[Required work] Extract all records. Keep each one exact.
======== Data shown ========
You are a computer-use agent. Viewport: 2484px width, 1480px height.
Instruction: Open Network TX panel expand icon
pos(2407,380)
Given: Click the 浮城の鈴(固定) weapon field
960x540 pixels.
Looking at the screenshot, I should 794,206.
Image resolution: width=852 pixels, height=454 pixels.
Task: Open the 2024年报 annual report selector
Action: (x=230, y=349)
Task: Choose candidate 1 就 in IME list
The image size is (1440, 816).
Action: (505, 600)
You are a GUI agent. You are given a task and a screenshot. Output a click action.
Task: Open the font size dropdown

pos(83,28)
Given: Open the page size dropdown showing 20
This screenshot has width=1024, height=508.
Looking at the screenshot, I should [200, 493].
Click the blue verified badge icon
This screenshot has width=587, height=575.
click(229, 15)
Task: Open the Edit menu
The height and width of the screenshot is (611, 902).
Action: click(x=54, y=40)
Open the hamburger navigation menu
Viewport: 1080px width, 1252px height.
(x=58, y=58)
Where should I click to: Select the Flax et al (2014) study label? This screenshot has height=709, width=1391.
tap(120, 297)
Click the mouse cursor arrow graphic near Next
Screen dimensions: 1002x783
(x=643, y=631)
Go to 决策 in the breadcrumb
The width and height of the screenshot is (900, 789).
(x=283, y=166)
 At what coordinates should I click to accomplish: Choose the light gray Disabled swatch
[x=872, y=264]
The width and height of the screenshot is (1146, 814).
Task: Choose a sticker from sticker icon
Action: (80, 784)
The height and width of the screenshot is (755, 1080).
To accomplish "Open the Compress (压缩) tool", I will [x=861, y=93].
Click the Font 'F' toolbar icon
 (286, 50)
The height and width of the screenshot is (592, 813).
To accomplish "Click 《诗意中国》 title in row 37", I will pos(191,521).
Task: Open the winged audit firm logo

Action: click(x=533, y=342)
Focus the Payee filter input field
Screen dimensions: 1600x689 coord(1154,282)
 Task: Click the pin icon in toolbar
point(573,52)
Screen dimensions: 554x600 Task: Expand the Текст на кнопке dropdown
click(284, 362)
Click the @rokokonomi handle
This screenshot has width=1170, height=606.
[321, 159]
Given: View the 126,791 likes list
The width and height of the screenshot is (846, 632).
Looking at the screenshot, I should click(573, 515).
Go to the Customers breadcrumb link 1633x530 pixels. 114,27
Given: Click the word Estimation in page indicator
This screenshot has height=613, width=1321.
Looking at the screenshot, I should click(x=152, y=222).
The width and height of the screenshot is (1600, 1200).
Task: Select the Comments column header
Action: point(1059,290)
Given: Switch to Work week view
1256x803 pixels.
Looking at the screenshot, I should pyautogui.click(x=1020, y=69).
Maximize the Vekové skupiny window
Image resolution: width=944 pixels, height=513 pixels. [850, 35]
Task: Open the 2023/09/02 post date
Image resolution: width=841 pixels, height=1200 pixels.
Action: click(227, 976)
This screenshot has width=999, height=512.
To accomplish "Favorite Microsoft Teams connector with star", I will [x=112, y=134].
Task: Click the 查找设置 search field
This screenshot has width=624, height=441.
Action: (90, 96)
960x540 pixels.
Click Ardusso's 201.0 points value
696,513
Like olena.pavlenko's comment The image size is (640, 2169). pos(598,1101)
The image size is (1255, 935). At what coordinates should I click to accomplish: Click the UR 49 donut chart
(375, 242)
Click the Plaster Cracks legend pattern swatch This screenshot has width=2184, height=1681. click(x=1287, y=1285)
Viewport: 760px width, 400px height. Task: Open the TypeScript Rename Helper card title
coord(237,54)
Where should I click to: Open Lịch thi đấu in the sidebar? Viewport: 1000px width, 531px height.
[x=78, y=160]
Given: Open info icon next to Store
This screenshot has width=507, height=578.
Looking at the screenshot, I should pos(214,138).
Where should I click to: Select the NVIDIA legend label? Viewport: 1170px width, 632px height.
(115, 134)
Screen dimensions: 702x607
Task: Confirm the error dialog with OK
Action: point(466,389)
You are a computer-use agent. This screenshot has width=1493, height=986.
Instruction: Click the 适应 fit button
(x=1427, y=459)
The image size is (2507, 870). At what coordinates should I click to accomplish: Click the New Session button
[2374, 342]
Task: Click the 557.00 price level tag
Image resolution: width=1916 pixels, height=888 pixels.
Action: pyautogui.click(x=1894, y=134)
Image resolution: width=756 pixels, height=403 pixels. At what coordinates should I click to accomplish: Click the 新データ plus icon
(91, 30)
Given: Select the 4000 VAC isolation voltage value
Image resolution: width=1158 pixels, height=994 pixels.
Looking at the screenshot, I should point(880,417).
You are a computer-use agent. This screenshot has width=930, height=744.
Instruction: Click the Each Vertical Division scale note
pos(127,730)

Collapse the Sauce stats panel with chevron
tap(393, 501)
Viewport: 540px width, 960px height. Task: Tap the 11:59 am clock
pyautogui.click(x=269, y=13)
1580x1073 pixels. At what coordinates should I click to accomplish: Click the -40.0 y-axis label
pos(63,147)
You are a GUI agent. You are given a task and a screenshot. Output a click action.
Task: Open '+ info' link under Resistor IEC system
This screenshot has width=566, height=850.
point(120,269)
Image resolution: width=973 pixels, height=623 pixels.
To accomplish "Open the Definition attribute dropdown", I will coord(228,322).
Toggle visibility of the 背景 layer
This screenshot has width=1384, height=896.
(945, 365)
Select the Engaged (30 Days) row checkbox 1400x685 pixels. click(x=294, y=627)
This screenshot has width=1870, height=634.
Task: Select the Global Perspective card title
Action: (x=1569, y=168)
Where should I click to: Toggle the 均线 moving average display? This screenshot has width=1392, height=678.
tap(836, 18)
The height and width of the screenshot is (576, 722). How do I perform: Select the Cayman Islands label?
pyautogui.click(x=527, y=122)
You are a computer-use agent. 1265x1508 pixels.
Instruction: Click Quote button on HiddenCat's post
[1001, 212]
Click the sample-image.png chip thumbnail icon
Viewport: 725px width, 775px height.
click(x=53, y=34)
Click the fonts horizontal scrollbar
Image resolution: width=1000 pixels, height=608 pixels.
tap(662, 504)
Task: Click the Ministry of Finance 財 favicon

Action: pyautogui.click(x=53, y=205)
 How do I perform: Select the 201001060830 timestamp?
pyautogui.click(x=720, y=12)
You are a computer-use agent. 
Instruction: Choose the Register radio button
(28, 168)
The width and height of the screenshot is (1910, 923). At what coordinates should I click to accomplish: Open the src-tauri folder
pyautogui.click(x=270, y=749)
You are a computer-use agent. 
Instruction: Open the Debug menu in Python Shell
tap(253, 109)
========
[Result for this exercise]
You are a computer-use agent. Viewport: 2484px width, 1480px height.
Instruction: Open Network TX panel expand icon
pos(2407,380)
Given: Click the 浮城の鈴(固定) weapon field
960x540 pixels.
Looking at the screenshot, I should 794,206.
Image resolution: width=852 pixels, height=454 pixels.
Task: Open the 2024年报 annual report selector
Action: (x=230, y=349)
Task: Choose candidate 1 就 in IME list
The image size is (1440, 816).
Action: (505, 600)
You are a GUI agent. You are given a task and a screenshot. Output a click action.
Task: Open the font size dropdown

pos(83,28)
Given: Open the page size dropdown showing 20
This screenshot has width=1024, height=508.
Looking at the screenshot, I should [200, 493].
Click the blue verified badge icon
This screenshot has width=587, height=575.
click(229, 15)
Task: Open the Edit menu
The height and width of the screenshot is (611, 902).
Action: click(x=54, y=40)
Open the hamburger navigation menu
Viewport: 1080px width, 1252px height.
(x=58, y=58)
Where should I click to: Select the Flax et al (2014) study label? This screenshot has height=709, width=1391.
tap(120, 297)
Click the mouse cursor arrow graphic near Next
Screen dimensions: 1002x783
(x=643, y=631)
Go to 决策 in the breadcrumb
The width and height of the screenshot is (900, 789).
(x=283, y=166)
 At what coordinates should I click to accomplish: Choose the light gray Disabled swatch
[x=872, y=264]
The width and height of the screenshot is (1146, 814).
Task: Choose a sticker from sticker icon
Action: (80, 784)
The height and width of the screenshot is (755, 1080).
To accomplish "Open the Compress (压缩) tool", I will [x=861, y=93].
Click the Font 'F' toolbar icon
 (286, 50)
The height and width of the screenshot is (592, 813).
To accomplish "Click 《诗意中国》 title in row 37", I will pos(191,521).
Task: Open the winged audit firm logo

Action: click(x=533, y=342)
Focus the Payee filter input field
Screen dimensions: 1600x689 coord(1154,282)
 Task: Click the pin icon in toolbar
point(573,52)
Screen dimensions: 554x600 Task: Expand the Текст на кнопке dropdown
click(284, 362)
Click the @rokokonomi handle
This screenshot has width=1170, height=606.
[321, 159]
Given: View the 126,791 likes list
The width and height of the screenshot is (846, 632).
Looking at the screenshot, I should click(573, 515).
Go to the Customers breadcrumb link 1633x530 pixels. 114,27
Given: Click the word Estimation in page indicator
This screenshot has height=613, width=1321.
Looking at the screenshot, I should click(x=152, y=222).
The width and height of the screenshot is (1600, 1200).
Task: Select the Comments column header
Action: point(1059,290)
Given: Switch to Work week view
1256x803 pixels.
Looking at the screenshot, I should pyautogui.click(x=1020, y=69).
Maximize the Vekové skupiny window
Image resolution: width=944 pixels, height=513 pixels. [850, 35]
Task: Open the 2023/09/02 post date
Image resolution: width=841 pixels, height=1200 pixels.
Action: click(227, 976)
This screenshot has width=999, height=512.
To accomplish "Favorite Microsoft Teams connector with star", I will [x=112, y=134].
Task: Click the 查找设置 search field
This screenshot has width=624, height=441.
Action: (90, 96)
960x540 pixels.
Click Ardusso's 201.0 points value
696,513
Like olena.pavlenko's comment The image size is (640, 2169). pos(598,1101)
The image size is (1255, 935). At what coordinates should I click to accomplish: Click the UR 49 donut chart
(375, 242)
Click the Plaster Cracks legend pattern swatch This screenshot has width=2184, height=1681. click(x=1287, y=1285)
Viewport: 760px width, 400px height. Task: Open the TypeScript Rename Helper card title
coord(237,54)
Where should I click to: Open Lịch thi đấu in the sidebar? Viewport: 1000px width, 531px height.
[x=78, y=160]
Given: Open info icon next to Store
This screenshot has width=507, height=578.
Looking at the screenshot, I should pos(214,138).
Where should I click to: Select the NVIDIA legend label? Viewport: 1170px width, 632px height.
(115, 134)
Screen dimensions: 702x607
Task: Confirm the error dialog with OK
Action: point(466,389)
You are a computer-use agent. This screenshot has width=1493, height=986.
Instruction: Click the 适应 fit button
(x=1427, y=459)
The image size is (2507, 870). At what coordinates should I click to accomplish: Click the New Session button
[2374, 342]
Task: Click the 557.00 price level tag
Image resolution: width=1916 pixels, height=888 pixels.
Action: pyautogui.click(x=1894, y=134)
Image resolution: width=756 pixels, height=403 pixels. At what coordinates should I click to accomplish: Click the 新データ plus icon
(91, 30)
Given: Select the 4000 VAC isolation voltage value
Image resolution: width=1158 pixels, height=994 pixels.
Looking at the screenshot, I should point(880,417).
You are a computer-use agent. This screenshot has width=930, height=744.
Instruction: Click the Each Vertical Division scale note
pos(127,730)

Collapse the Sauce stats panel with chevron
tap(393, 501)
Viewport: 540px width, 960px height. Task: Tap the 11:59 am clock
pyautogui.click(x=269, y=13)
1580x1073 pixels. At what coordinates should I click to accomplish: Click the -40.0 y-axis label
pos(63,147)
You are a GUI agent. You are given a task and a screenshot. Output a click action.
Task: Open '+ info' link under Resistor IEC system
This screenshot has width=566, height=850.
point(120,269)
Image resolution: width=973 pixels, height=623 pixels.
To accomplish "Open the Definition attribute dropdown", I will coord(228,322).
Toggle visibility of the 背景 layer
This screenshot has width=1384, height=896.
(945, 365)
Select the Engaged (30 Days) row checkbox 1400x685 pixels. click(x=294, y=627)
This screenshot has width=1870, height=634.
Task: Select the Global Perspective card title
Action: (x=1569, y=168)
Where should I click to: Toggle the 均线 moving average display? This screenshot has width=1392, height=678.
tap(836, 18)
The height and width of the screenshot is (576, 722). How do I perform: Select the Cayman Islands label?
pyautogui.click(x=527, y=122)
You are a computer-use agent. 1265x1508 pixels.
Instruction: Click Quote button on HiddenCat's post
[1001, 212]
Click the sample-image.png chip thumbnail icon
Viewport: 725px width, 775px height.
click(x=53, y=34)
Click the fonts horizontal scrollbar
Image resolution: width=1000 pixels, height=608 pixels.
tap(662, 504)
Task: Click the Ministry of Finance 財 favicon

Action: pyautogui.click(x=53, y=205)
 How do I perform: Select the 201001060830 timestamp?
pyautogui.click(x=720, y=12)
You are a computer-use agent. 
Instruction: Choose the Register radio button
(28, 168)
The width and height of the screenshot is (1910, 923). At what coordinates should I click to accomplish: Open the src-tauri folder
pyautogui.click(x=270, y=749)
You are a computer-use agent. 
Instruction: Open the Debug menu in Python Shell
tap(253, 109)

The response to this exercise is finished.